(DOCUMENT EXCERPT):
+ + + + + + +

Post by Djehuti Thu Mar 03, 2016 7:37 am

Taken from the post "Shûl-nak On Diplomats", Fri 15 Jan 2016, by Shûl-nak


Diplomats are important units to consider in all kinds of situations.

There are five types, each with two tiers except the messenger. Tier 1 types offer better defense:cost ratios, whilst T2 types have higher attack scores and increased functionality, so are better employed offensively.

Scouts

Scouts are perhaps the most important diplomat for military purposes. Tier 1 scouts will give you a report on any resources or troops on a certain square. Tier 2 scouts, when sent to an enemy city, will also tell you the details of all troop movements from that city.

As you can imagine, Tier 2 scouts are of paramount importance in war; you could discover what square an enemy is landing his siege on, see which of his attacks are feints, and choose how best to engage him. As siege encampments are usually filled with defensive troops, being able to camp your own defensive army on the intended landing site can deal serious damage to any enemies whose defensive army is now forced to attack yours.

+ + + + + + +

(MATERIAL):
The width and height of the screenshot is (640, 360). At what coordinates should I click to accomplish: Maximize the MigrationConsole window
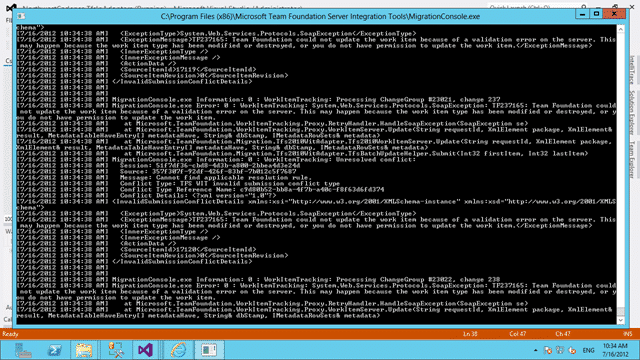pos(596,14)
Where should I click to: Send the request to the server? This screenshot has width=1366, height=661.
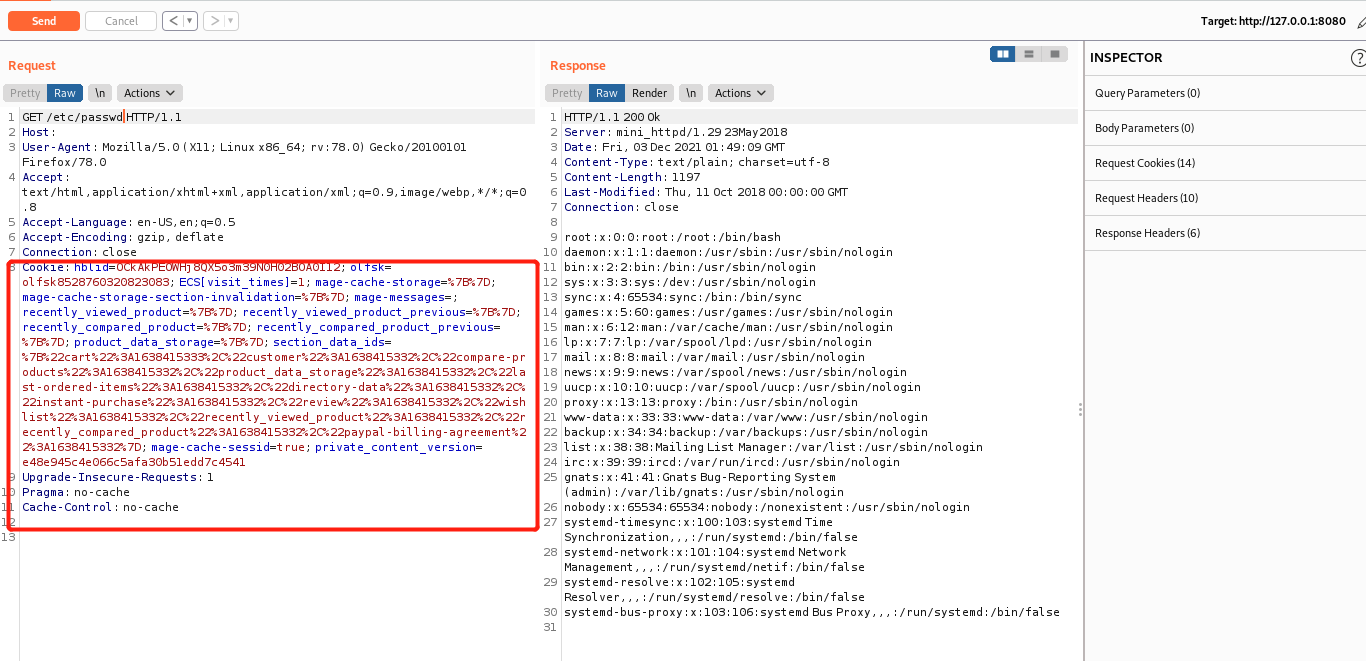(43, 20)
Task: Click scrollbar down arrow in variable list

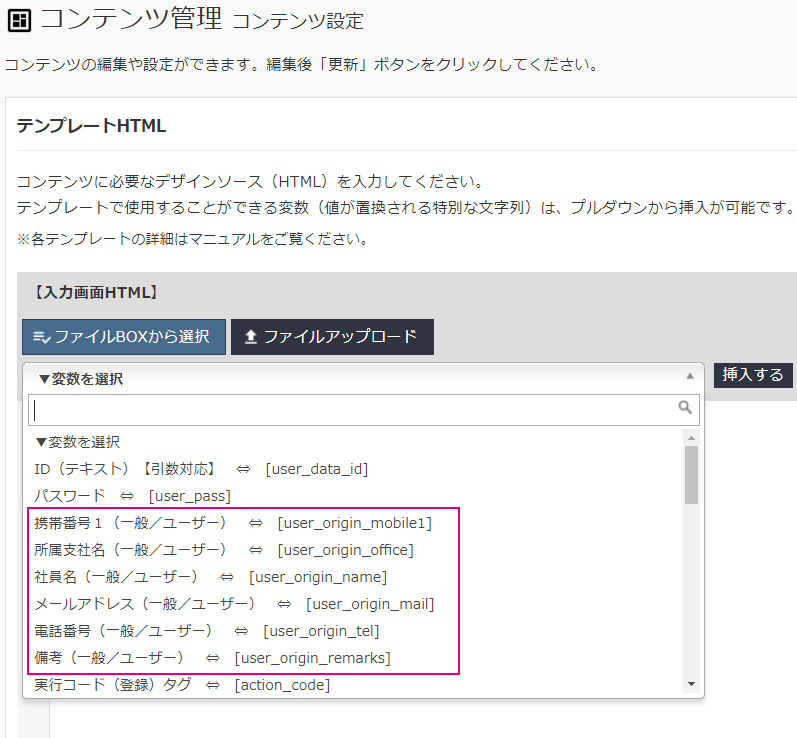Action: coord(691,684)
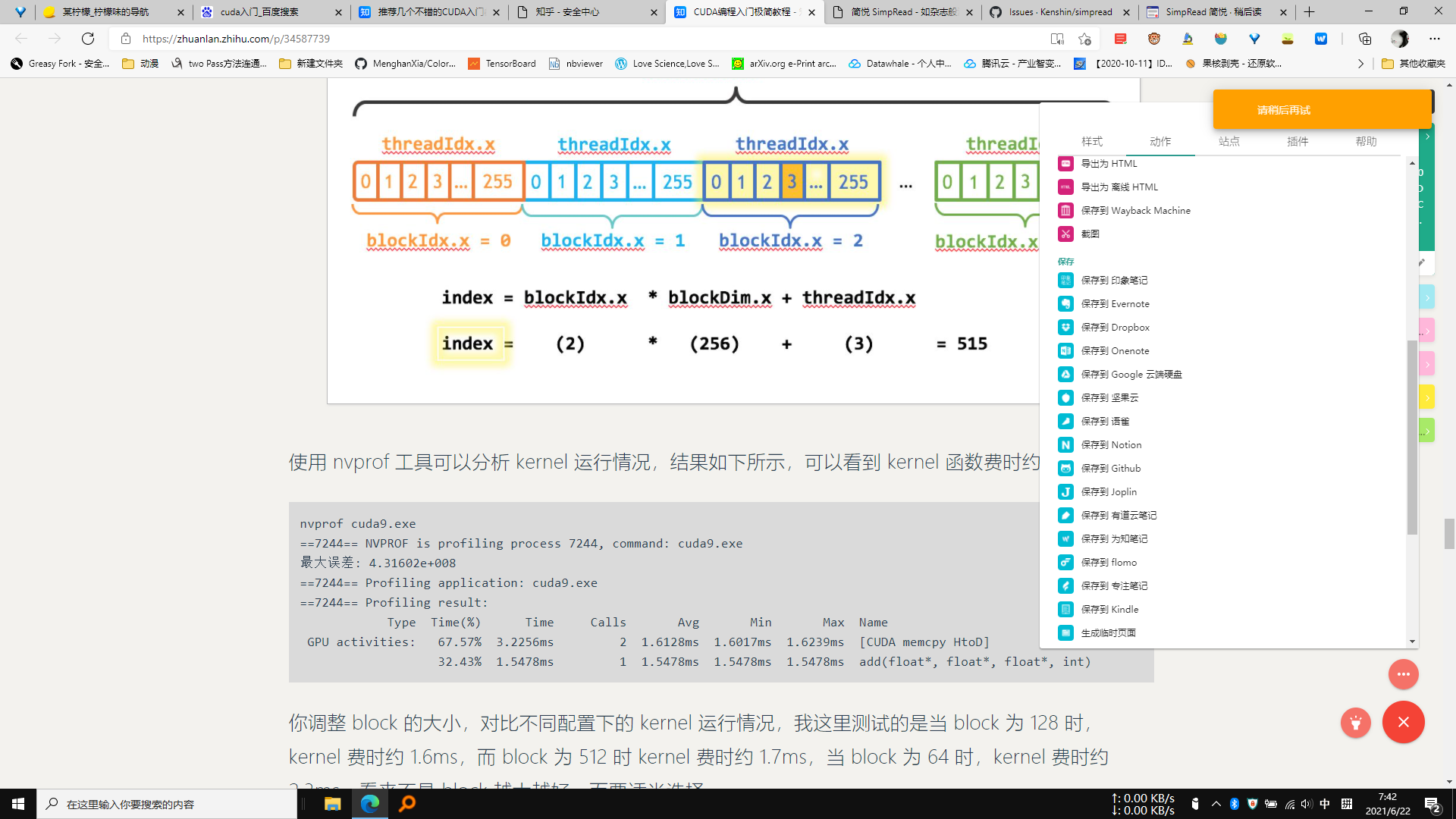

+ + + + + + +

(EXERCISE):
Answer these questions using the post on diplomats:
(a) How many types of diplomats are there?
(b) What does a Tier 1 scout report on?
(c) What kind of troops usually fill siege encampments?

(SOLUTION BELOW):
(a) Five.
(b) Any resources or troops on a certain square.
(c) Defensive troops.